TitleSurface metrics: an alternative to patch metrics for the quantification of landscape structure
Publication TypeJournal Article
Year of Publication2009
AuthorsMcGarigal, Kevin M., Tagil Sermin, and CUSHMAN SAMUEL A.
JournalLandscape Ecology
Volume24
Pagination433 - 450
Date Published3/2009
KeywordsLandscape gradient model, Landscape heterogeneity, Landscape metrics, Landscape pattern, Surface patterns
Abstract

Modern landscape ecology is based on the patch mosaic paradigm, in which landscapes are conceptualized and analyzed as mosaics of discrete patches.
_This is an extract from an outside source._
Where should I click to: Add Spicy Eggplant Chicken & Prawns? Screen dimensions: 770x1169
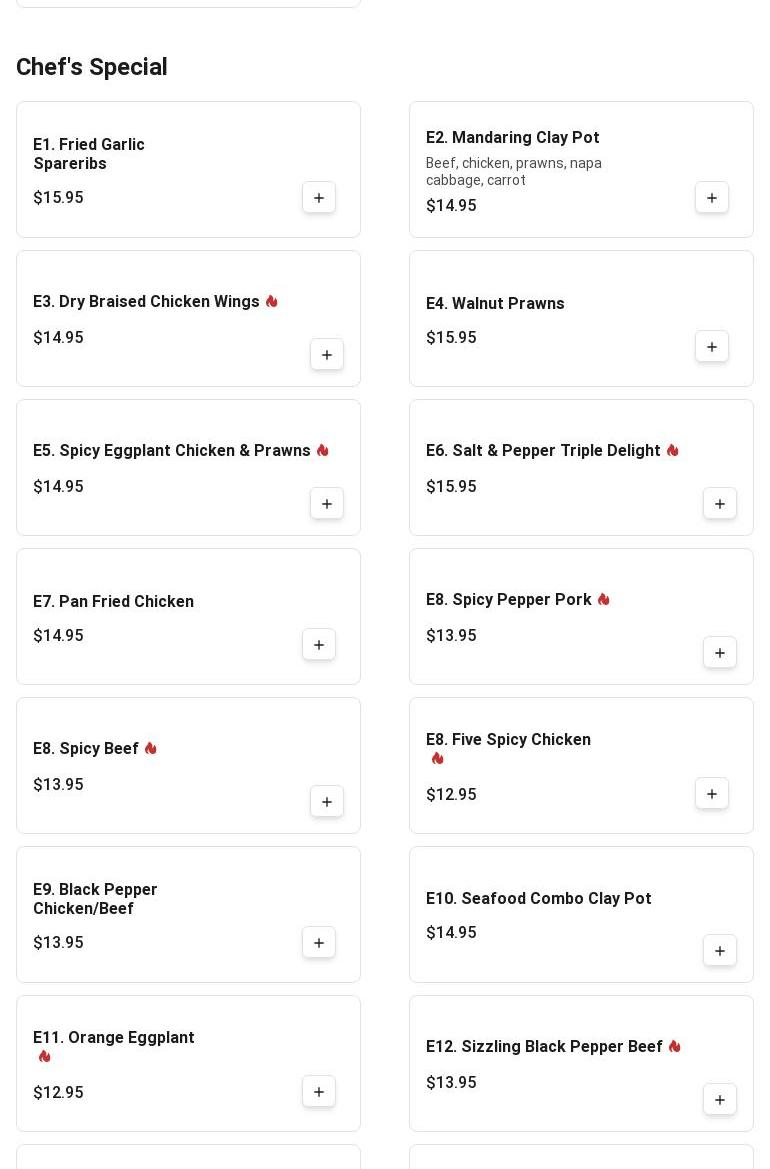pyautogui.click(x=327, y=504)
While this model has been widely successful, there are many situations where it is more meaningful to model landscape structure based on continuous rather than discrete spatial heterogeneity. The growing field of surface metrology offers a variety of surface metrics for quantifying landscape gradients, yet these metrics are largely unknown and/or unused by landscape ecologists. In this paper, we describe a suite of surface metrics with potential for landscape ecological application. We assessed the redundancy among metrics and sought to find groups of similarly behaved metrics by examining metric performance across 264 sample landscapes in western Turkey. For comparative purposes and to evaluate the robustness of the observed patterns, we examined 16 different patch mosaic models and 18 different landscape gradient models of landscape structure. Surface metrics were highly redundant, but less so than patch metrics, and consistently aggregated into four cohesive clusters of similarly behaved metrics representing surface roughness, shape of the surface height distribution, and angular and radial surface texture. While the surface roughness metrics have strong analogs among the patch metrics, the other surface components are largely unique to landscape gradients. We contend that the surface properties we identified are nearly universal and have potential to offer new insights into landscape pattern process relationships.